Già nei primi anni cinquanta ci fu un forte interessamento per la costruzione della strada come dimostrato da un intervento dell’allora presidente Plinio Volpi nel 1953: «Questa località, trascurata per secoli, unicamente magnificata dagli amanti della montagna, deve essere collegata a Carrara per mezzo di una strada. Soprattutto una strada. Apprezziamo le seggiovie o qualsiasi altro mezzo atto ad annullare l’attuale impervia ascesa, ma per ovvie ragioni, elementari ragioni, soltanto una strada potrà risolvere in modo tangibile il più assillante problema turistico della nostra zona […]». La strada, a quel tempo, arrivava fino a Castelpoggio, e faceva parte dell’asse viario Carrara-Fosdinovo-Fivizzano. I lavori che riguardavano il tratto Carrara-Castelpoggio terminarono nel 1845. Nel periodo in cui si riferisce Plinio Volpi era in costruzione il tratto che arrivava alla Maestà.
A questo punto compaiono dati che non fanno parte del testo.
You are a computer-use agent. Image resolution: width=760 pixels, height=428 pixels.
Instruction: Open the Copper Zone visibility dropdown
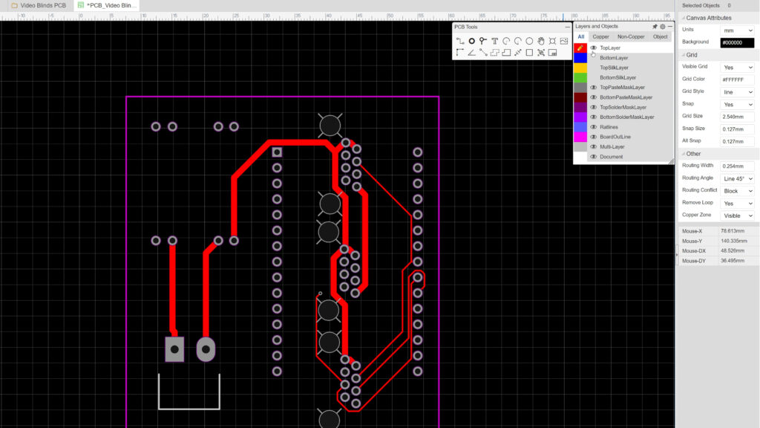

Nel 1963, come anzidetto, la strada fu completata fino a poche centinaia di metri dal piazzale dell’Uccelliera.
 

I gestori del rifugio:

Il primo fu Carlo Bedini, in ordine di successione troviamo i seguenti gestori: Marino Battaglia, Elia Bernacca, Roberto Morelli, Riccardo Carnovalini e Cristina di Bono, Nando Gemignani e Paolo Borghini. Dopo l’avvenuta ristrutturazione il rifugio viene gestito da Alba Maggi e Orlando Battelli, Massimo Bianchi e Patrizia Lepore, Tulio Casarini e Lidia Mulas. Dopo la nuova ristrutturazione avvenuta nel 2000 la gestione sarà affidata alla società Monte Sagro Tourist e a Daniela Galimberti, a cui subentrerà Gianni Scaffardi e Maria Grazia Repetto che, venuto a mancare Gianni Scafardi nel 2017, ne prosegue la gestione fino al 2022 Attualmente la struttura è gestita da Giovanni Tomagnini e dalla sua famiglia.